### Data section
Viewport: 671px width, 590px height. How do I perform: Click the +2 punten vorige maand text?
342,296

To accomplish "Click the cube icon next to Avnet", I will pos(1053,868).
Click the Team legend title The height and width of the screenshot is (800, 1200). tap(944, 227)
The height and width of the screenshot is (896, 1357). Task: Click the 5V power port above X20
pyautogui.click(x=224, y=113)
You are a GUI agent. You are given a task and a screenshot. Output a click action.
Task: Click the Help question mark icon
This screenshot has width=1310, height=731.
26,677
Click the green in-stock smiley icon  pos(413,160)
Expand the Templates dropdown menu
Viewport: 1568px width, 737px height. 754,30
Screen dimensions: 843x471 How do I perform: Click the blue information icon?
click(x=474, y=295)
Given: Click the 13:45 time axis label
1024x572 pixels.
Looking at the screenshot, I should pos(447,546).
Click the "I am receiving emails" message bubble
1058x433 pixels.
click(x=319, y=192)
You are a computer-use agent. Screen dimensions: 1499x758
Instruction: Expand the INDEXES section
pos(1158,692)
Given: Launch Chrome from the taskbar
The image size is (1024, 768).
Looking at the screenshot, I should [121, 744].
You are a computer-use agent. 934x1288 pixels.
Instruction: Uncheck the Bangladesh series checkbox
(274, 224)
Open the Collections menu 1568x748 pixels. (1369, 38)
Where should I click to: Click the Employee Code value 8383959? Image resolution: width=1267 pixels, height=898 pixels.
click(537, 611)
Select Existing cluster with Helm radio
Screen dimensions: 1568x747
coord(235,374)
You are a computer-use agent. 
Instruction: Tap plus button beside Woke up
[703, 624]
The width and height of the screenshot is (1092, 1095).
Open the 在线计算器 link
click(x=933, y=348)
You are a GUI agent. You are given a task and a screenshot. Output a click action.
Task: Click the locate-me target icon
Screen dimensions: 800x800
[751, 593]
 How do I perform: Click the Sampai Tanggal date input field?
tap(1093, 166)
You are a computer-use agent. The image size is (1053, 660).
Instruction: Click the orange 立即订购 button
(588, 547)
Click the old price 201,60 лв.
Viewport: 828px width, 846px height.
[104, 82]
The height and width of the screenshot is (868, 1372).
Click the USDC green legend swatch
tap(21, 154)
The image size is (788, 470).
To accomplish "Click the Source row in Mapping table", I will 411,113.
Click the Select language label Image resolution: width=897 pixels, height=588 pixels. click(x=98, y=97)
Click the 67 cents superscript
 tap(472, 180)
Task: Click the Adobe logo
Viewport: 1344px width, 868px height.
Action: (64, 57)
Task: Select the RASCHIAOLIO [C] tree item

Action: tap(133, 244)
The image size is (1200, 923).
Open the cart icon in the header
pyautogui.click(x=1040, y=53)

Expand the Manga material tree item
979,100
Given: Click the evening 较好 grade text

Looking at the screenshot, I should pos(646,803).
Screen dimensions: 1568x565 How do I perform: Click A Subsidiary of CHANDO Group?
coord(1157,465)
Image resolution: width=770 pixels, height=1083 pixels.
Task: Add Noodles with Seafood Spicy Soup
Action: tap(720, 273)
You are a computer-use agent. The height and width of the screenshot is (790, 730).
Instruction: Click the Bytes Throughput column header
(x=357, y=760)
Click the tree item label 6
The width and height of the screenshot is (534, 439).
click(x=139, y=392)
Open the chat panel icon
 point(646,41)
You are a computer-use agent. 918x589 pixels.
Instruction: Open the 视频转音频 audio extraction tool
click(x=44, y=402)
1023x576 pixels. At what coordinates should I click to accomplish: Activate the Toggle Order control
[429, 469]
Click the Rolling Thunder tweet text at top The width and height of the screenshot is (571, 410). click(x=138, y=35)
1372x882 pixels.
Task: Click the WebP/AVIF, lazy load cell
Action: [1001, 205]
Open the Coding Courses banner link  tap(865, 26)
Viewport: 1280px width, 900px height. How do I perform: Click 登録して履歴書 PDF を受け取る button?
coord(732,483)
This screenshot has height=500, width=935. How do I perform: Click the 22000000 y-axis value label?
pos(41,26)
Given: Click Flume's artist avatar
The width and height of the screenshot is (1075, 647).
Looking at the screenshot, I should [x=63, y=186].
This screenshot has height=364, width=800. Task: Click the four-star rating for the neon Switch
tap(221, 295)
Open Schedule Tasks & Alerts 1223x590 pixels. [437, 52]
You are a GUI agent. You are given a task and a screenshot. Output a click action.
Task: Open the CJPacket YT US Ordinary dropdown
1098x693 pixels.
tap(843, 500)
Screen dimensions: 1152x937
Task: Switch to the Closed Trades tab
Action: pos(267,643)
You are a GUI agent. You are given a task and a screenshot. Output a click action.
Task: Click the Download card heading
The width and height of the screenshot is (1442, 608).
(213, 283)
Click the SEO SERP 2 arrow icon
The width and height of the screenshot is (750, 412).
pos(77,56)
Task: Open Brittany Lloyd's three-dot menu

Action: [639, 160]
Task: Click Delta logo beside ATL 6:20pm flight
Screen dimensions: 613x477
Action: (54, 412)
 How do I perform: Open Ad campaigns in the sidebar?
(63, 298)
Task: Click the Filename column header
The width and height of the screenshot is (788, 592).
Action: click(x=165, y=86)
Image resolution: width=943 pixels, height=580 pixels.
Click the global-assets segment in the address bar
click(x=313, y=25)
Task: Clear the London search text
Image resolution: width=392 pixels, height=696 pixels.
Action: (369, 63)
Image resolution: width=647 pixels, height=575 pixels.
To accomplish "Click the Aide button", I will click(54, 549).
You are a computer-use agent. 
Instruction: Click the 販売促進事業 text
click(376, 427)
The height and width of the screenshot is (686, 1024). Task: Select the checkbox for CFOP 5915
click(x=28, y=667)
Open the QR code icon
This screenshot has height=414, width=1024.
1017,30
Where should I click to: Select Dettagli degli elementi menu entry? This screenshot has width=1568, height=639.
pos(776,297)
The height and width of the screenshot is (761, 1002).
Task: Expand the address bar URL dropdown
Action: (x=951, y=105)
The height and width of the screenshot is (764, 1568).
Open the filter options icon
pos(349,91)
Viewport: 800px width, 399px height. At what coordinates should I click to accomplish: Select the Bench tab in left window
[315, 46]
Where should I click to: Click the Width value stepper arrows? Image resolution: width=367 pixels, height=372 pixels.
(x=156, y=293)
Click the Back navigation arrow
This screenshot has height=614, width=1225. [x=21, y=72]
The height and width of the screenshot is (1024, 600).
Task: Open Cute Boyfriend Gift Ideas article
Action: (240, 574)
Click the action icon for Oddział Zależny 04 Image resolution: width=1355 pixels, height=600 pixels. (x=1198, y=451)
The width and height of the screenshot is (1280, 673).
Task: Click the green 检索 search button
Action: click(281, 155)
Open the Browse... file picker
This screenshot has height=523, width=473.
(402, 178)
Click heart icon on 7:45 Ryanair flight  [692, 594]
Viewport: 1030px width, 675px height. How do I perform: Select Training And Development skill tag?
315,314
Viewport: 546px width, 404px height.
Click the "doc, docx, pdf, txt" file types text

### Required action
How many of the lines above contain "computer"? Give the number by itself.

### Response to the task
7